━━━━━ SELECTED PASSAGE

In the 21st century, many Russians have used the ballet’s history as a coded form of protest against the country’s invasion of Ukraine and Vladimir Putin’s regime. They have turned Swan Lake from an instrument of the state into a tool of protest. The four ballerinas in the “Dance of the Cygnets” have begun appearing on walls across Russia as a symbol of defiance, with the first graffiti daubed on St Petersburg’s walls in 2018. When TV Rain, an independent Russian news outlet, stopped broadcasting their coverage due to the pressures placed by authorities at the start of 2022, it signed off with a clip from Swan Lake, an echo of the interrupted programming after Soviet leaders’ deaths. In November 2023, the feminist Russian collective Pussy Riot released a music video entitled “Swan Lake”, in which they refer to “Putin’s propaganda” and call for the return of “all kidnapped Ukrainian children”. The Swan Lake graffiti has been used to compare Putin’s regime to that of his Soviet predecessors, reminding Russians of the long shadow of the USSR.

━━━━━━━━━━

> **GIVEN PROBLEM A**
According to the Swan Lake passage, in what year did the first graffiti of the four cygnet ballerinas appear on St Petersburg's walls?
> **GIVEN PROBLEM B**
Write the next part of the Swan Lake passage, starting after its final sentence.
The listing that follows has no connection to the Swan Lake passage.

━━━━━ DATA

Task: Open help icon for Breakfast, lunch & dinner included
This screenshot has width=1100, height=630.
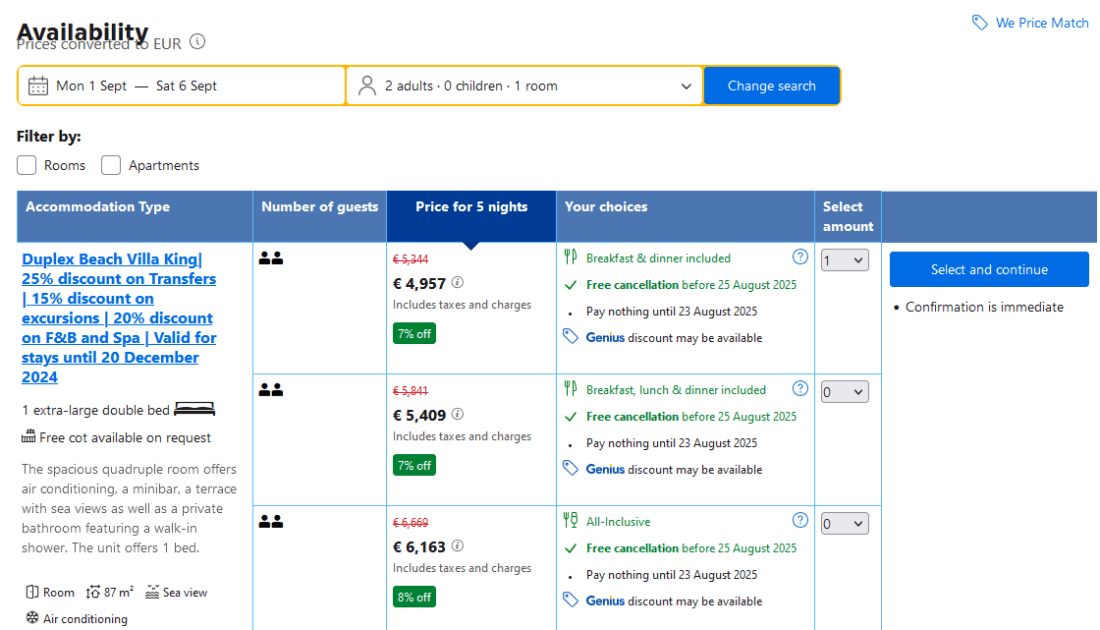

━━━━━━━━━━

> **WRITTEN REPLY A**
2018

> **WRITTEN REPLY B**
Since it was first performed, Swan Lake has taken on various forms of cultural significance: it is a cautionary tale of the dangers of perfectionism; an emblem of the strength, stamina and beauty of the dance world; and now a subversive political symbol. Like all great artworks, Swan Lake’s power lies in its multiplicity of meanings, its inability to be reduced to just one message. As long as it remains a major cultural reference point across the world, the ballet will continue to find new relevance and resonances – and will continue to surprise us.